20 years of laser therapy at the H.U.B.
Laser therapy to alleviate the side effects of chemotherapy and radiotherapy.
It was 20 years ago that the Jules Bordet Institute acquired its first laser device to treat the side effects of cancer treatment. The Children's Hospital soon acquired its own equipment with which to treat children with cancer. Today, 20 years later, laser therapy has become an essential element in supportive care for people receiving cancer treatment at the H.U.B. (the Brussels University Hospital). Since 2021, the H.U.B brings together the Jules Bordet Institute, the Erasmus Hospital and the Children's Hospital.
Improving the quality of life for cancer patients
Cancer treatment can cause often very painful side effects. Radiotherapy and chemotherapy sometimes cause an inflammation of the mucous membranes or skin rashes and burning. Adults often suffer from hand-foot syndrome that makes the soles of the feet and the hands very painful. Children are at risk of developing severe mucositis as well as painful skin lesions of the perineum, especially very young children and babies. Laser therapy makes it possible to treat these symptoms and side effects that can prevent a patient from eating or even from continuing with the cancer treatment. Thanks to this painless, non-invasive treatment free of side effects, patients see a marked improvement in their quality of life. Ideally, the sessions, given by physiotherapists or nurses, should start at the same time as the cancer treatment as the laser therapy also plays a major preventive role.

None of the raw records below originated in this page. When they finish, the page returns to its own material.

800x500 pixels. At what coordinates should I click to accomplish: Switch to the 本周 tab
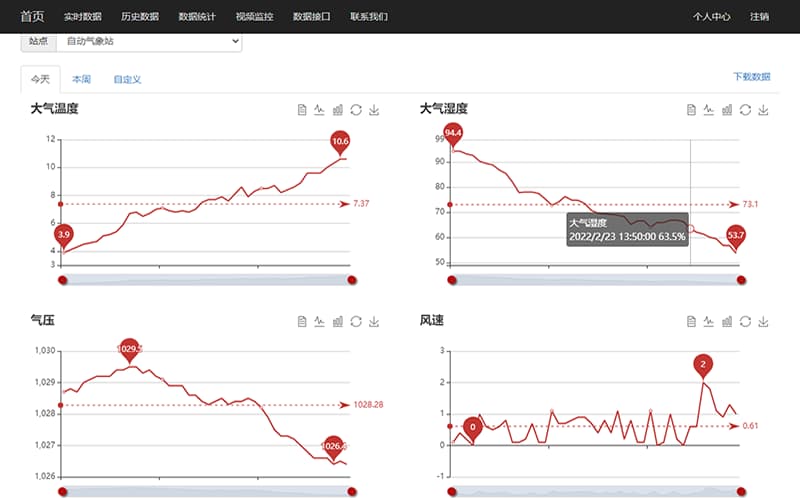tap(82, 79)
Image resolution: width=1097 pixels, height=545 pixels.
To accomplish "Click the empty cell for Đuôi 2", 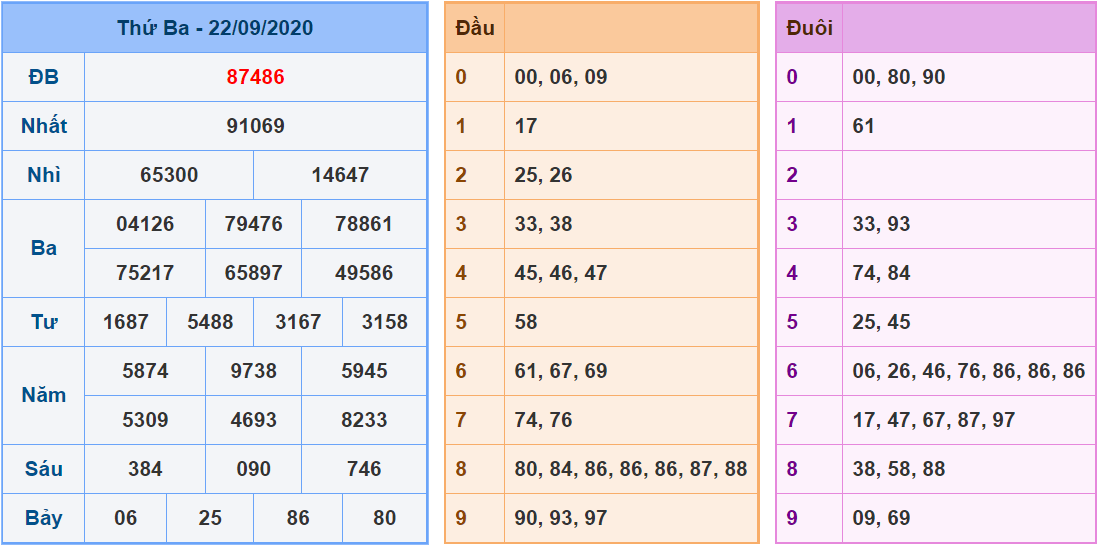I will pyautogui.click(x=968, y=175).
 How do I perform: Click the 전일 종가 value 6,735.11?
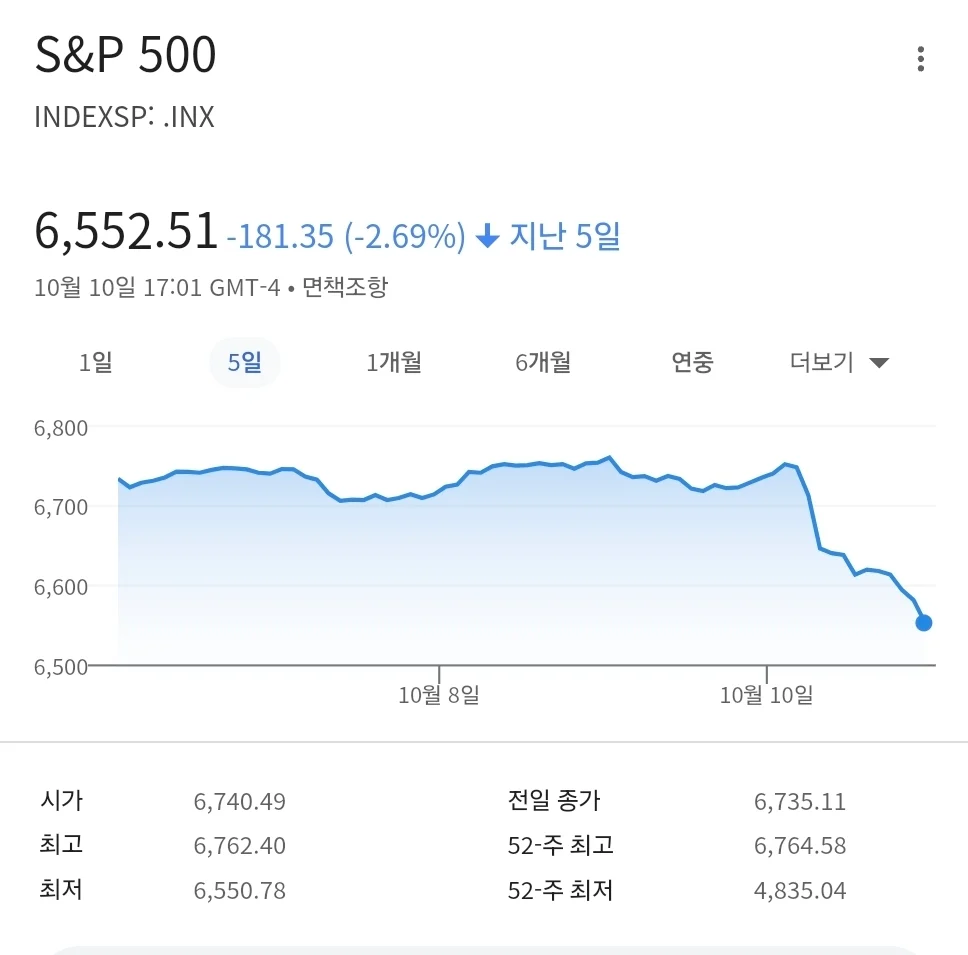[800, 802]
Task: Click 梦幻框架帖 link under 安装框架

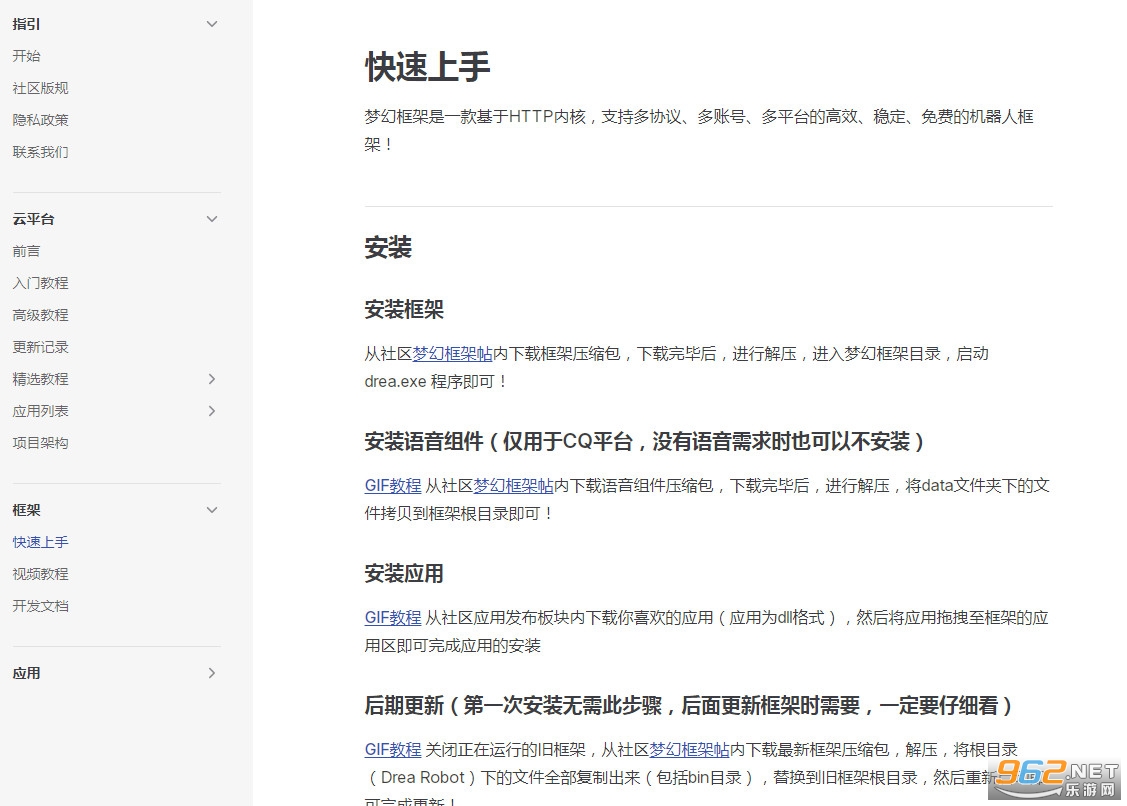Action: [x=452, y=354]
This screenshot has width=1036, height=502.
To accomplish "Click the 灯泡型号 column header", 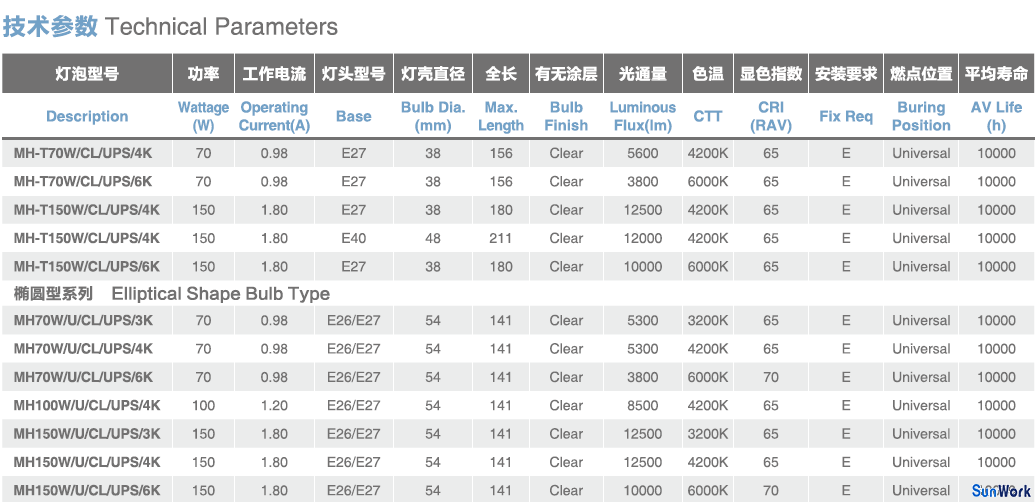I will click(87, 73).
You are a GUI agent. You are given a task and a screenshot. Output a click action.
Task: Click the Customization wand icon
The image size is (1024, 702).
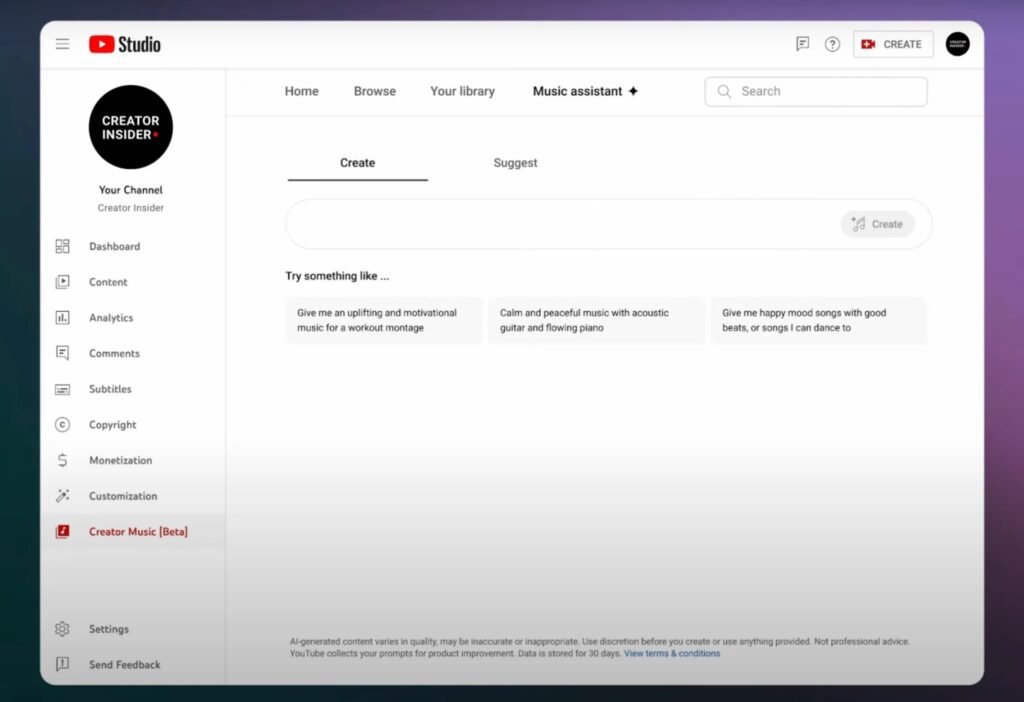pyautogui.click(x=62, y=495)
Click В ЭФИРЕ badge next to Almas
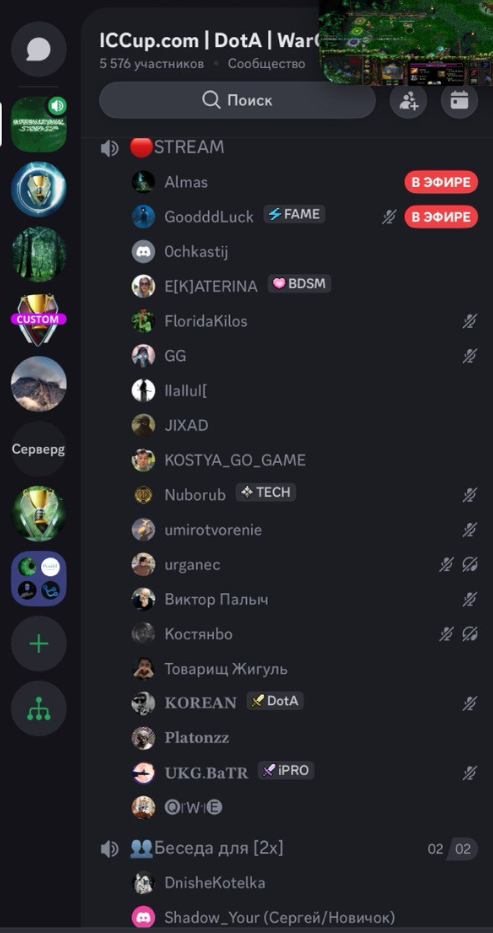 (x=441, y=182)
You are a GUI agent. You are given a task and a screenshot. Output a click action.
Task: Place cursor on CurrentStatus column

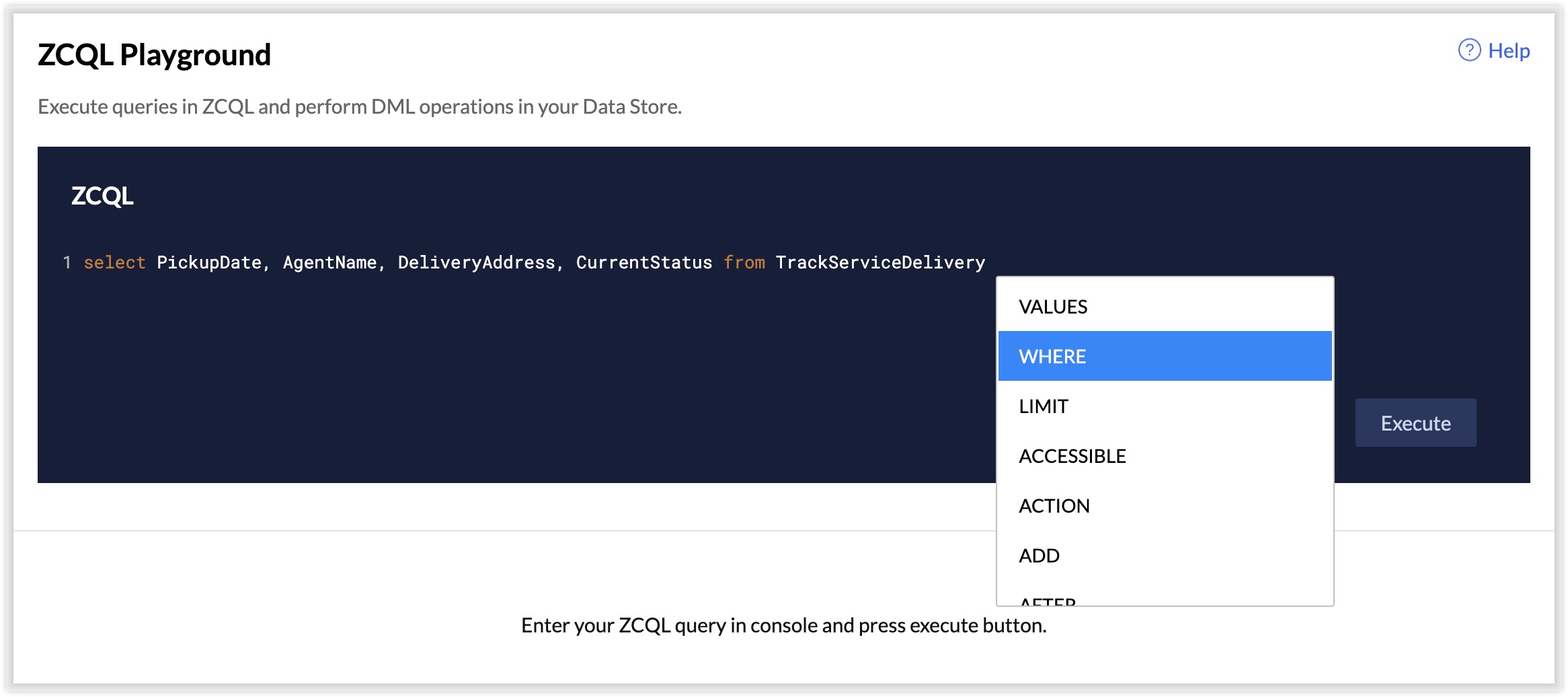point(643,262)
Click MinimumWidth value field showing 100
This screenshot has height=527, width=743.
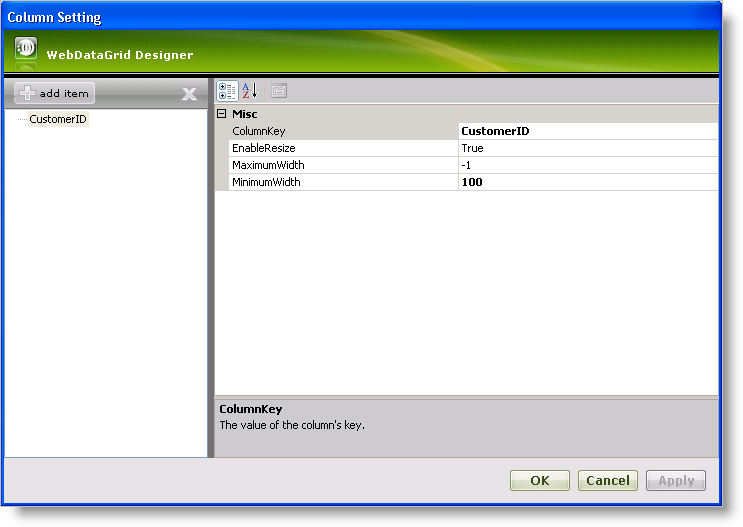pos(587,182)
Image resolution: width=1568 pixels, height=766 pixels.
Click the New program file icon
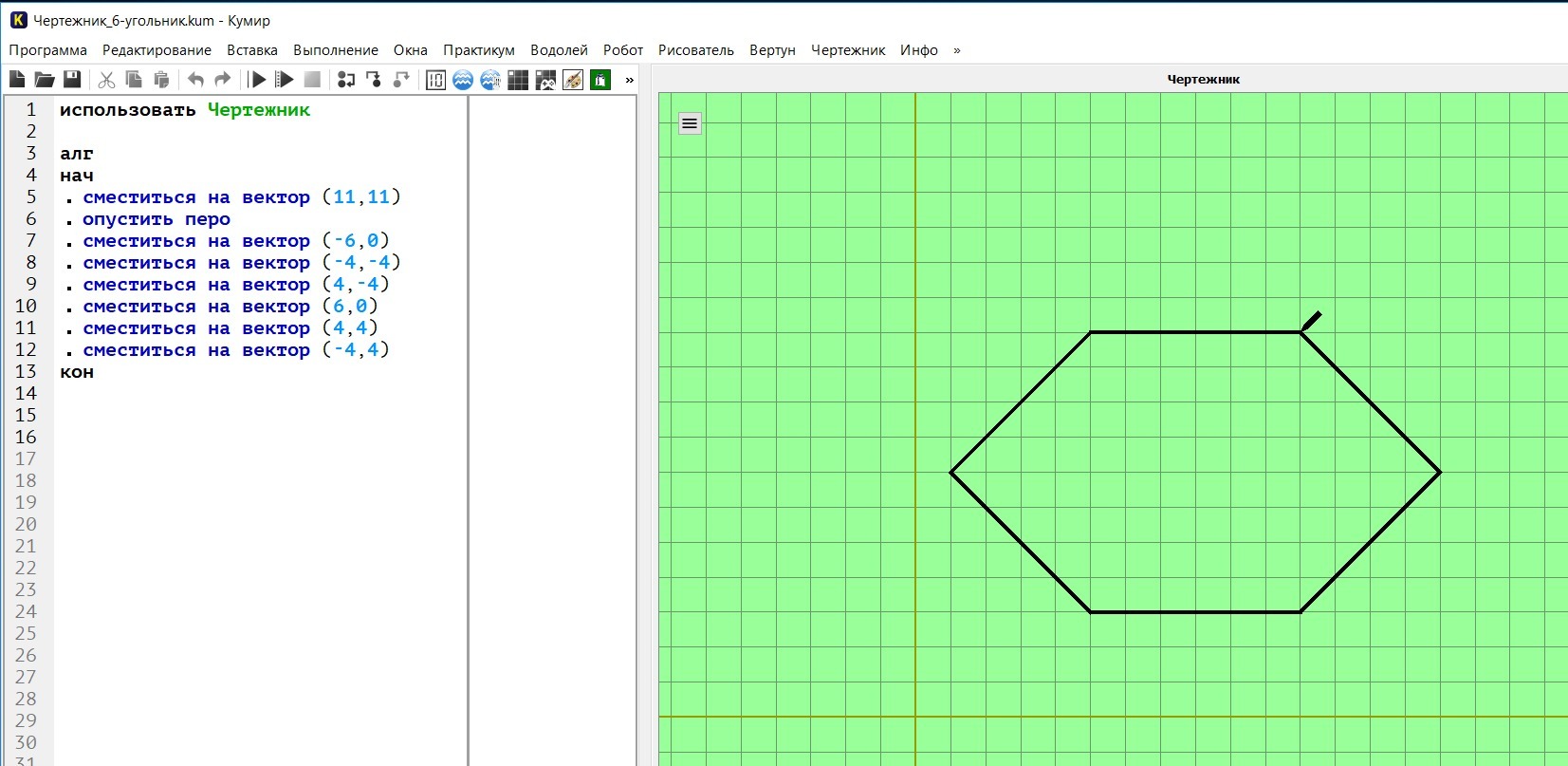(x=17, y=80)
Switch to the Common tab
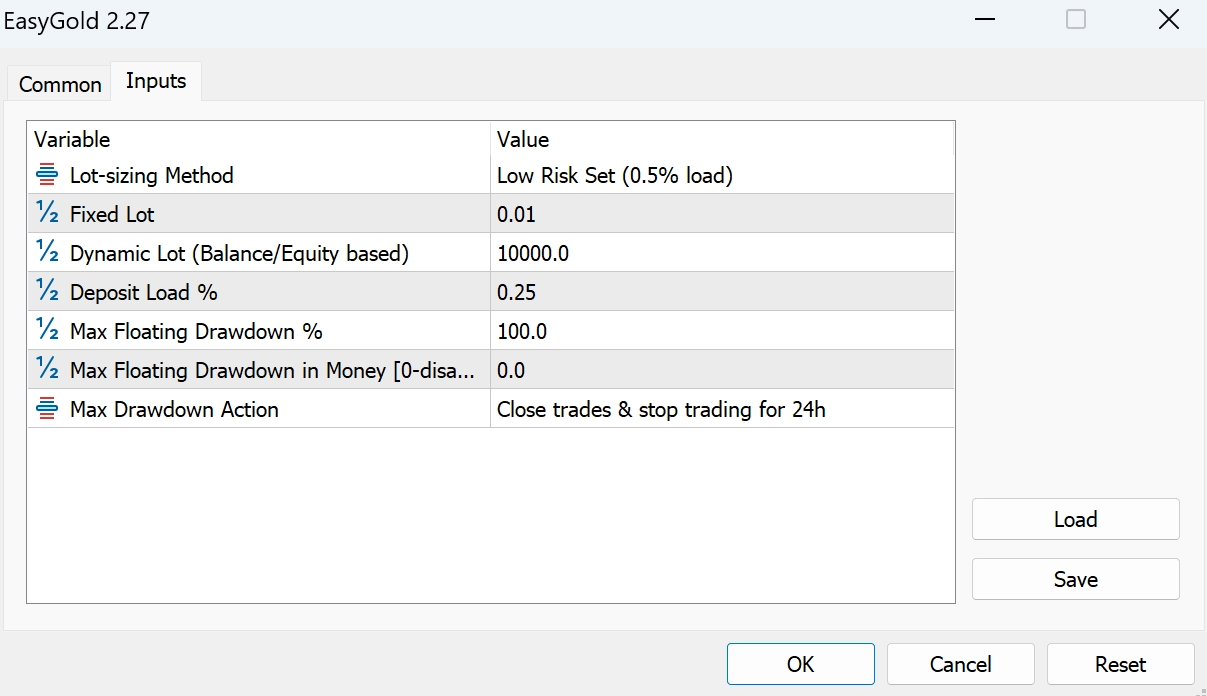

A continuously evolving technology
Discovered and introduced in the medical field in the 1960s, laser therapy devices have evolved greatly over the years. Two types of machines are currently used: the LLT and the LED. The LLLT (low-level laser therapy) devices use short wavelength (630 to 900 mm) red and infrared light radiation. These rays have remarkable qualities: they reduce the oedema, inflammation and pain and also promote tissue healing. The LED devices are equipped with optical fibres for the mouth and a scanning system for the skin. The next stage for the Jules Bordet Institute will be the possible acquisition of a new more efficient machine: the ATP38. This uses light therapy and thus permits an extra-oral treatment that is more comfortable for the nurse and for the patient thanks to improved calibration. The Children's Hospital recently perfected its approach thanks to the Laserpen that permits more rapid sessions that are easier for children. Laser therapy is destined to evolve further within the H.U.B. to improve the quality of life and well-being of the patient.